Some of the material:
• • • •
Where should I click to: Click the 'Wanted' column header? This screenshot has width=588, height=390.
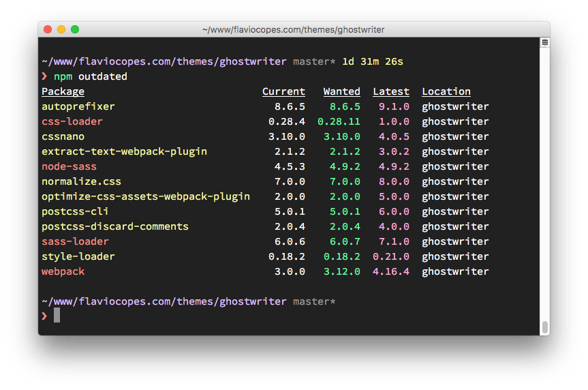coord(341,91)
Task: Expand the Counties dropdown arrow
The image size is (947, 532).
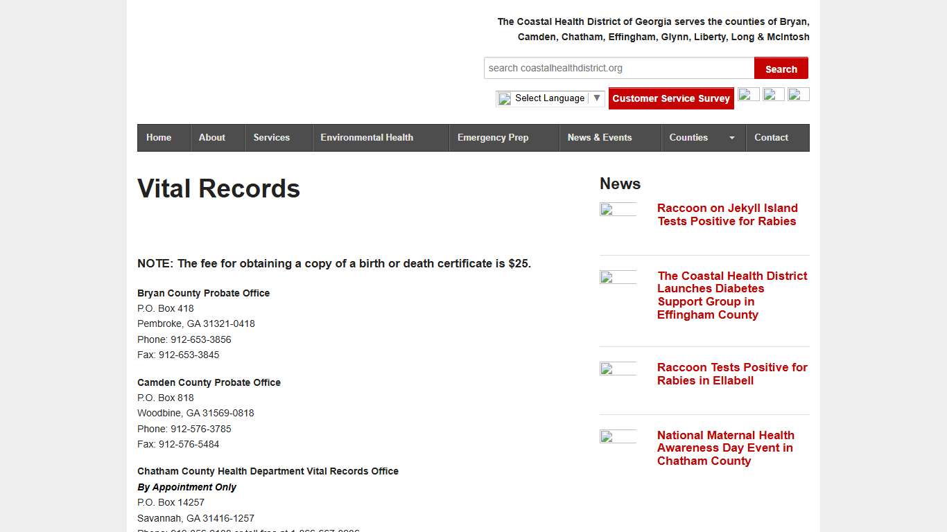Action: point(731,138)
• • • •
- [Task description]: Reproduce every line of the material above, offsetting each coordinate in the answers by -128 and leaving all other numbers as they are. Omit the pictures.

- [Correct answer]:
Where should I click to: Click the 'Wanted' column header? This screenshot has width=588, height=390.
coord(213,-37)
Task: Expand the Counties dropdown arrow
The image size is (947, 532).
Action: point(603,10)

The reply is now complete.